■ **EXTRACT TO READ**:

** start **

Still watching the clock tick by as I wait for what I’ll eventually call “The Great Trump Economic Implosion,” while feeling grateful that 1) the US system does not yet include a tradition of hereditary monarchy and that 2) I will never in my life participate in the mixed martial art sport of shaking hands with the President. As for the implosion part, my bet is still on the possibility of a trade war with some important historic ally of the US whose leadership did not have the foresight to grant a building concession to the Trump organization for a golf resort. A whiff of that possibility came up again this week, as the President resurfaced his idea to enforce quotas and tariffs on steel imports. As we pointed out in mid-June, the five largest exporters of steel to the US are: Canada, Brazil, Mexico, South Korea, and Turkey. Turkey, barely a US ally, does have at least one Trump-branded property, so I guess the greatest burden from steel tariffs will fall on the other four countries. NAFTA renegotiation should be fun.

Here is a curated list of important stories outside the main headlines that caught our attention this week.

Kroger Sues German Supermarket Chain Lidl Right After It Opened Its First U.S. Stores (Fortune). We have done a lot of work on the grocery business, including analyses of Whole Foods Markets WFM and Kroger KR. Framework members who have kept up with this research know that the US is in the midst of a major shift in the grocery landscape. Kroger, the largest US grocer is very much feeling the heat, both domestically from Amazon especially, and from overseas, where strong discount competitors like Aldi and Lidl are trying to gain a North American foothold. Kroger fought back against one of them – Lidl – filing a lawsuit against the company as soon as the German firm announced its first store opening. The lawsuit involves the claim that Lidl’s store brand’s name is confusingly similar to Kroger’s own store brand’s name. Which side will likely win? Of course, the lawyers’ side.

Red flags from the US car industry — in charts (Financial Times). The automotive business has been slowing down and this has been showing up in the data. At the end of May, we highlighted a story about the build-up of non-performing loans in the sub-prime auto market, and here is the half of the story we didn’t touch on much: auto inventories are climbing while sales are slowing down. The article has some good graphs and other datapoints related to sales, inventories, and auto employment. One that particularly stood out to me was one quoted from a Brookings report: “The car sector is of vital importance to US manufacturing, accounting for 80 per cent of overall employment growth since the end of 2015…”

US global leadership is missing in action (Financial Times). I’ve been reading more and more about the degree to which morale within the State Department has been falling since the start of the Trump administration. Secretary of State, Rex Tillerson, reportedly lost his temper with some White House officials when they put the kibosh on his proposal to hire an undersecretary who, while a lifelong Republican, had signed a “Never Trump” letter during the campaign (It’s not enough to proclaim an oath to the US Constitution these days, the required oath is reportedly more personal). Very few appointed positions at the State Department even have nominees, and many experienced diplomats are choosing to call it quits and retire rather that work for an administration that doesn’t seem to value their efforts.

** end **

■ **WRITTEN REQUEST 1**:
According to the weekly news roundup, which five countries are the largest exporters of steel to the US?
■ **WRITTEN REQUEST 2**:
Pick up the weekly news roundup after its final sentence and keep writing in the same voice.

■ **INFORMATION SHOWN**:
** start **

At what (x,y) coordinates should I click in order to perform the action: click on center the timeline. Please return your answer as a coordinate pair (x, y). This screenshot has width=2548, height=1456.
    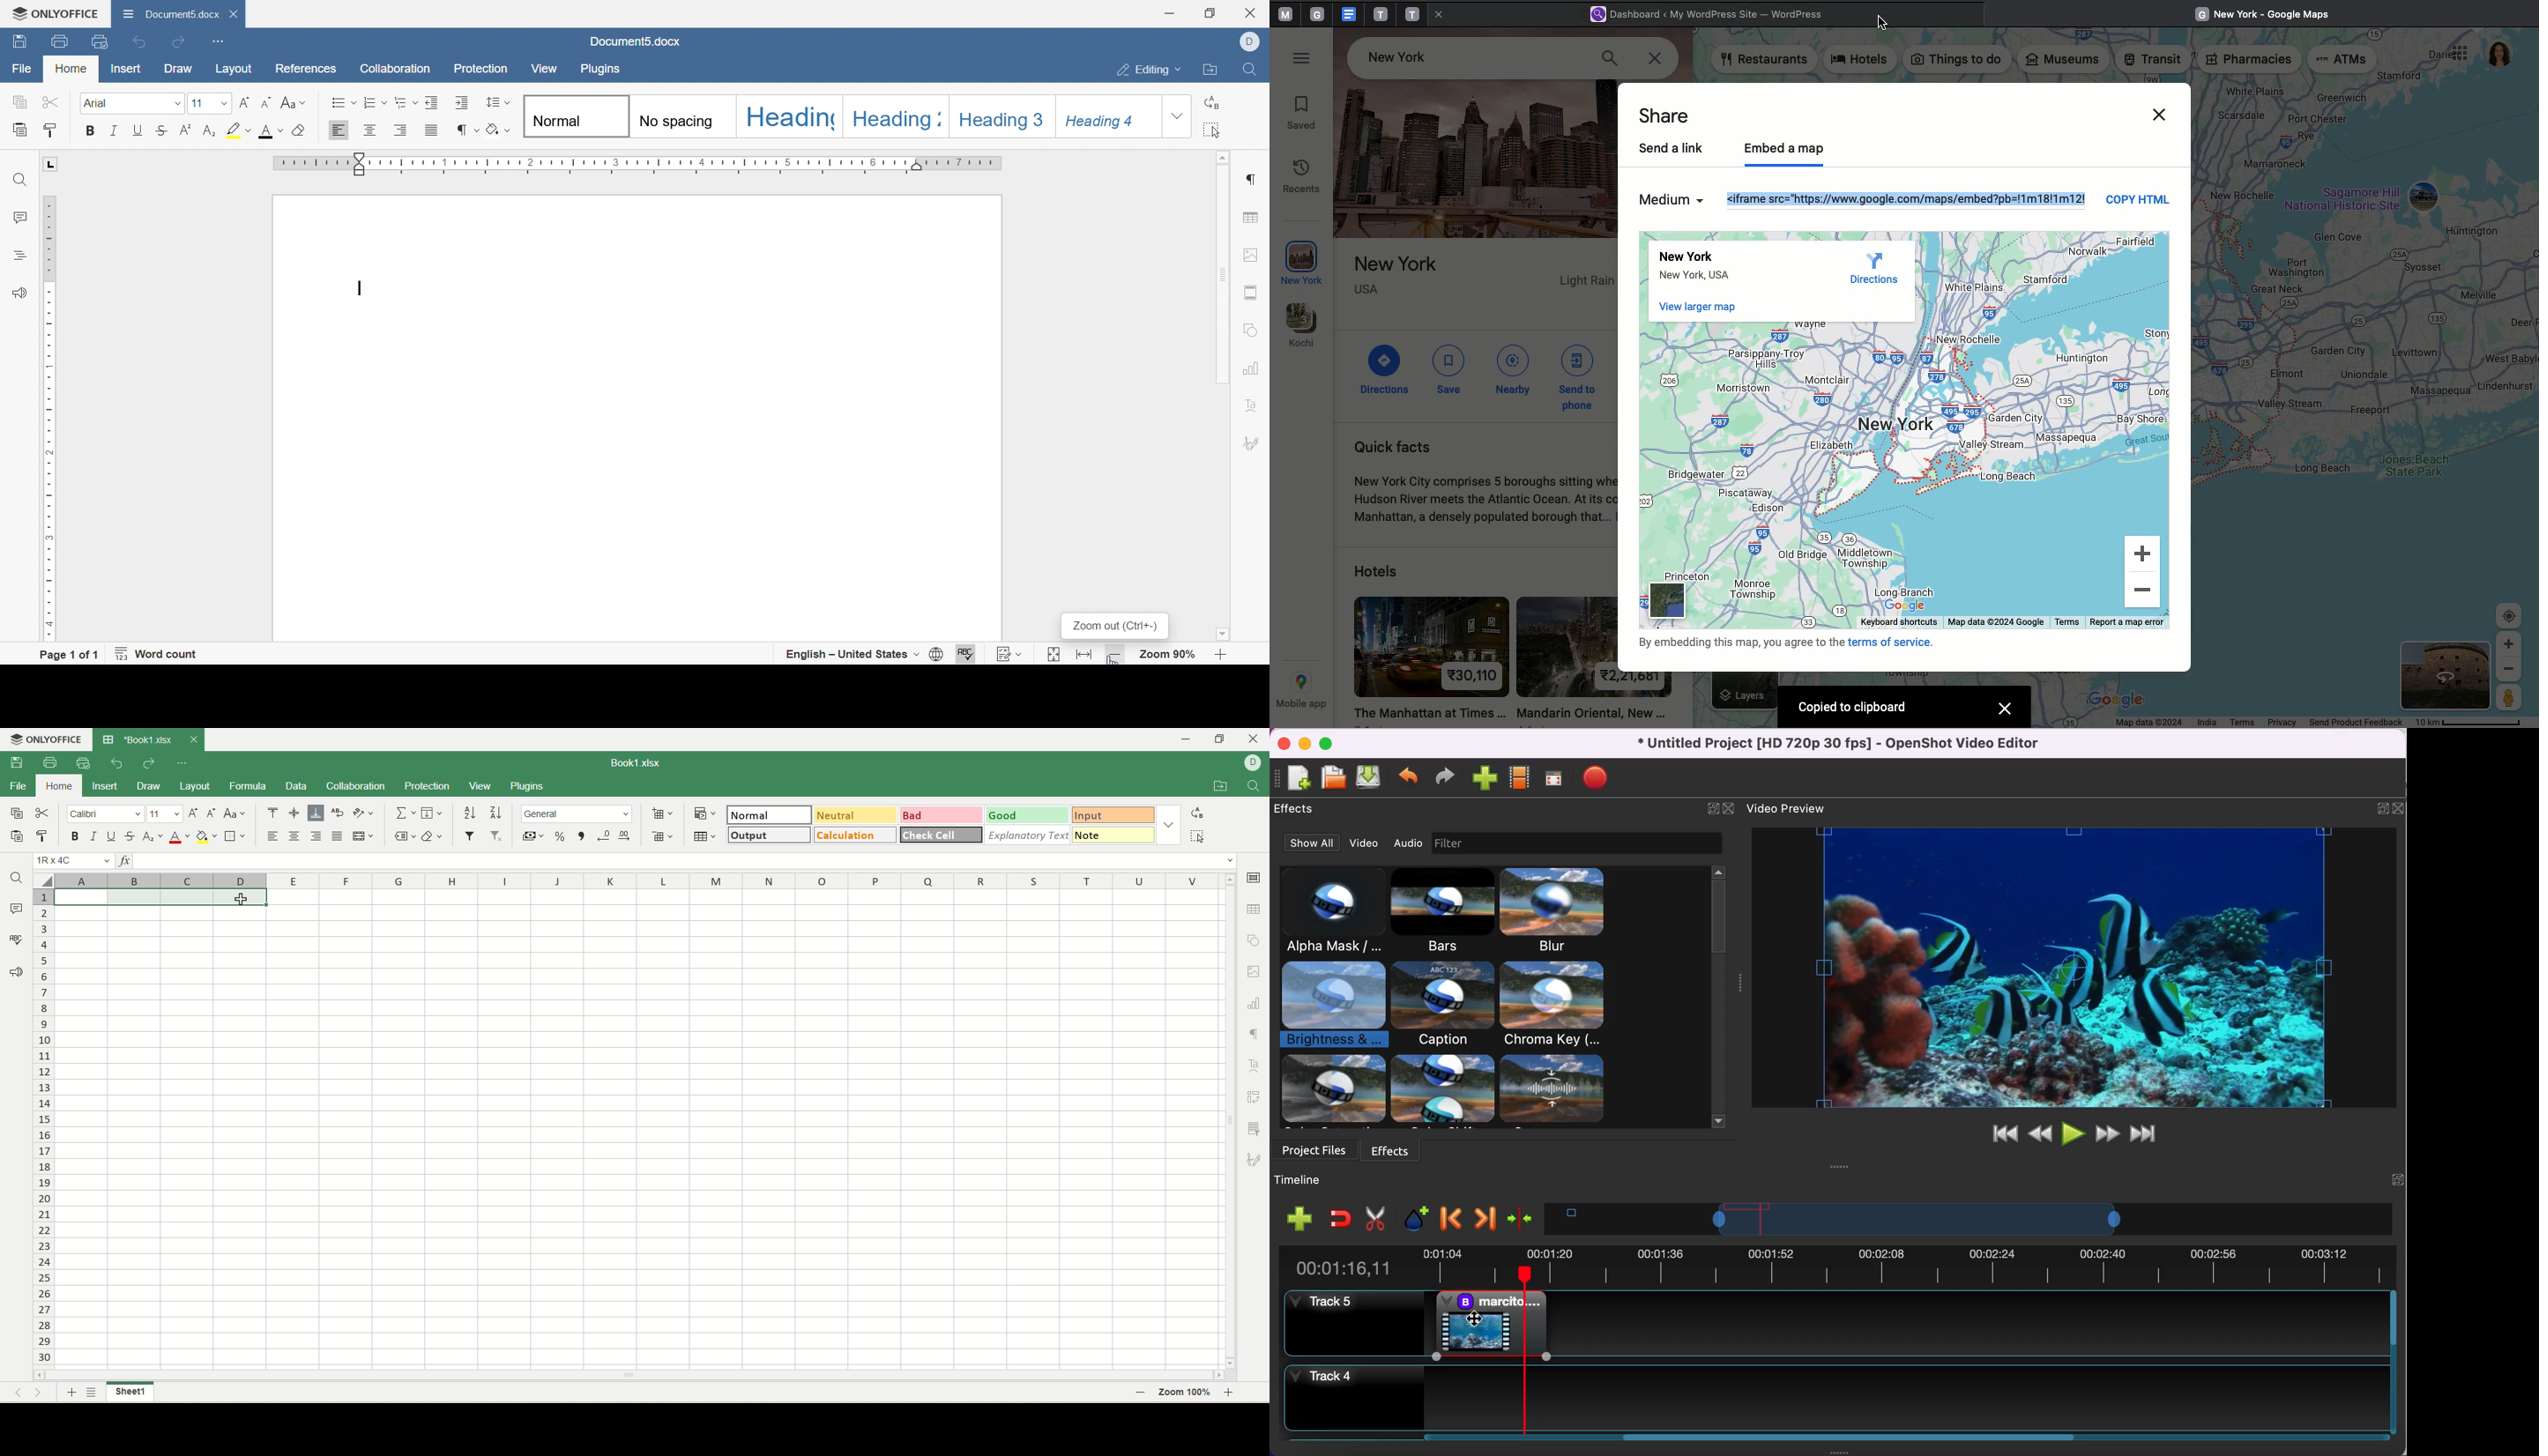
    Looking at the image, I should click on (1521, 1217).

** end **

■ **WRITTEN REPLY 1**:
Canada, Brazil, Mexico, South Korea, and Turkey.

■ **WRITTEN REPLY 2**:
Two things are worth noting: 1) Secretary of Defense Mattis has recommended increased troop levels in Afghanistan, yet the US has no ambassador to that country after President Obama’s ambassadorial staff was fired in January, 2) Mattis reportedly said that every dollar saved from the State Department budget would need to be used to buy bullets for his Defense Department. Regarding the former point, without diplomatic agreement to a troop build-up, Mattis’ plan sounds rather more like an invasion. There is some good news, though, regarding the latter point: the increase in President Trump’s proposed budget for the Department of Defense – $52.7 billion – is a little less than twice the entire proposed budget for the State Department. Mattis will be swimming in bullets!

Which Party Was More Secretive in Working on Its Health Care Plan? (NY Times). I won’t beat a dead horse, but this Healthcare plan? Geesh! According to polls I’ve seen, the majority of Americans strongly oppose the current Senate plan, yet Mitch McConnell has been meeting in secret for weeks trying to distribute enough pork to his Senatorial colleagues to scrape together 50 votes. One complaint about Obamacare among Republicans was that the Democrats pushed through the ACA in the dead of night without any discussion. This article makes a quantitative comparison between the two legislative efforts. The Economist has a nice analysis of this “Third time’s the charm” legislation.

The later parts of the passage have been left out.